====== Dataset extract
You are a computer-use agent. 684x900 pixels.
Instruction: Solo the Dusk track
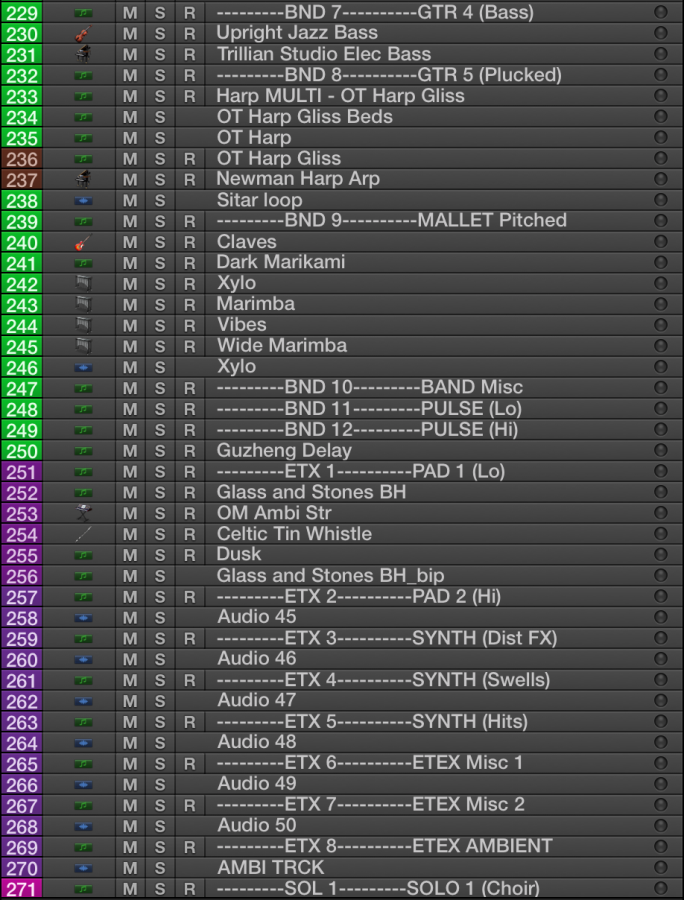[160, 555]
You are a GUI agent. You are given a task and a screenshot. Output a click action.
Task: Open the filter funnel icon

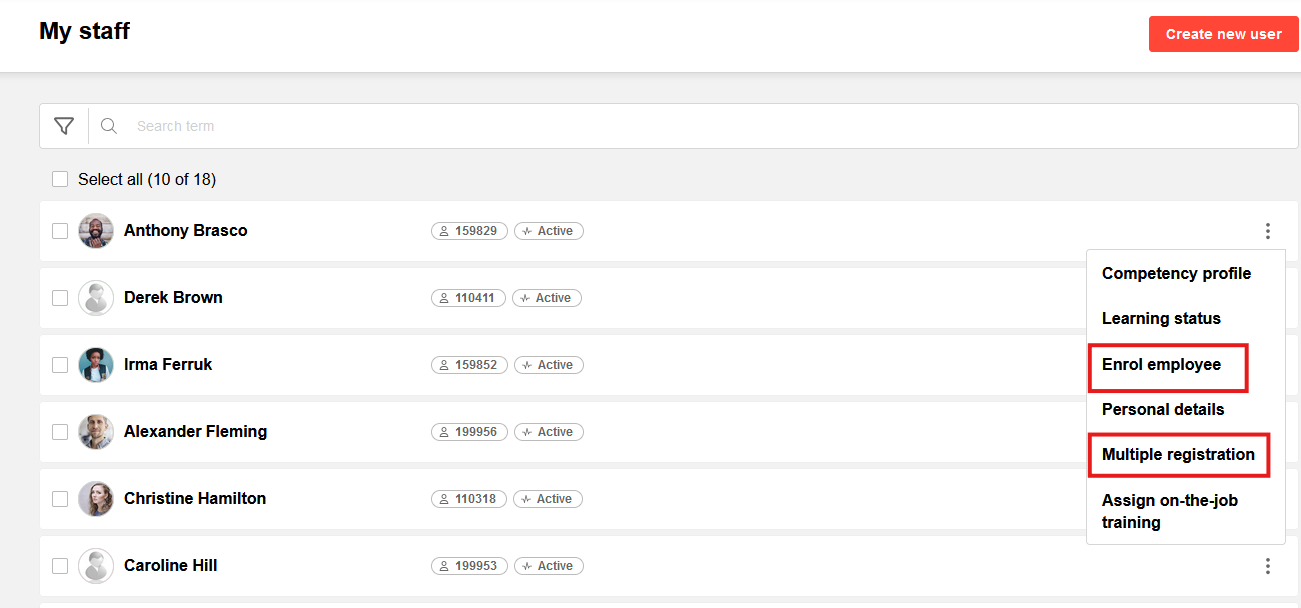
============
====== Dataset extract
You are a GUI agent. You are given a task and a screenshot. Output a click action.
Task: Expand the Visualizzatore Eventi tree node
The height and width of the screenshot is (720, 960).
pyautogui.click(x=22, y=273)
============
Activity:
From the records above, return exactly the lines running from the one that contains "You are a computer-use agent. 684x900 pixels." down to the one that contains "Task: Open the filter funnel icon", both included, without any pictures.

Answer space:
You are a computer-use agent. 684x900 pixels.
Instruction: Solo the Dusk track
[160, 555]
You are a GUI agent. You are given a task and a screenshot. Output a click action.
Task: Open the filter funnel icon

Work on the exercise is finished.